Chapter 21:
Houbeika and Kanso; smugling and counterfeiting.
Geagea’s long arm finally reached Zahleh. Infiltrators kept us on the alert around the clock, harrying us with time bombs and explosive devices. Hobeika remained in Damascus. Rarely and only for important meetings with Khalil Hraoui, Elie Ferzli, and Monsignor Haddad would he dare show up in Zahleh. I would then go with him back to Damascus, in Elie el Murr’s armored Mercedes, which Zouheir drove. His mistress at this point, Marlene Bejjani, was staying, at the Meridien Hotel, at his own expense. His love affair with her was costing him a great deal of time and money.
Our headquarters at the former “Fuad Abou Nader’s stone-built Base” was the target of an explosive charge. I was in Paris with Hobeika at the time. Fady Saroufim was wounded. There were also some slight casualties.

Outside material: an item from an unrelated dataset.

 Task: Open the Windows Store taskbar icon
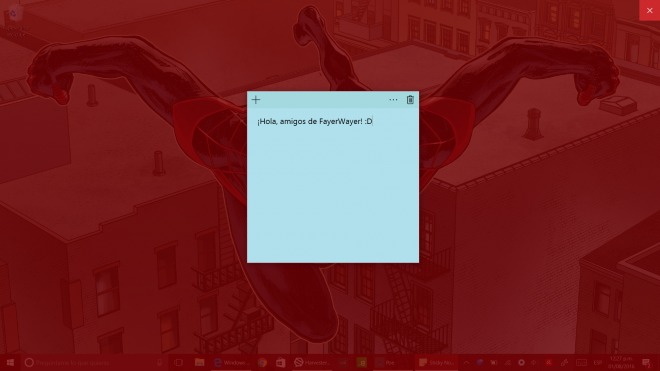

The building collapsed as a result of the explosion. Elie’s father sold the stones, steam generators and boilers to the Bekaa inhabitants with the help of his chauffeur, Naim Saikali. The money he made was put into his own pocket, without even tips to the boys who watched the operation. The new headquarters was moved to a safer spot on the Zahleh hilltop.
Hobeika was piling up a fortune, presiding over his Mini Republic where everything was under control with Syrian backing and Hariri’s money. Geagea was Master of the shrinking Christian “empire”. To consolidate his authority and power, he itched to give a blow to Amin Gemayel, but he still needed him.
A swindler and a spendthrift, Hobeika lusted for more money. For some reason Hariri had decided to turn off the tap. Hobeika and his lieutenants resorted to other sources of revenue and new means to obtain it. That was when drugs, counterfeit and kidnapping for ransom started on a very large scale.
To begin with, Paul Ariss and Assad Shaftari purchased a printing plant from a Baalbek Member of Parliament, Yehia Shamass. Yehia Shamass was arrested for drug smuggling in 1997. Two experts were entrusted with the job of printing counterfeit United States dollars and Saudi Rials, Adel el Asmar and Michel el Fanni. I needed money desperately, the boys were in straits. We felt we were being had. I first asked Paul Ariss to pay us. He turned me down. In anger, I drove to Damascus to present the problem to Hobeika who pretended he did not know anything about it.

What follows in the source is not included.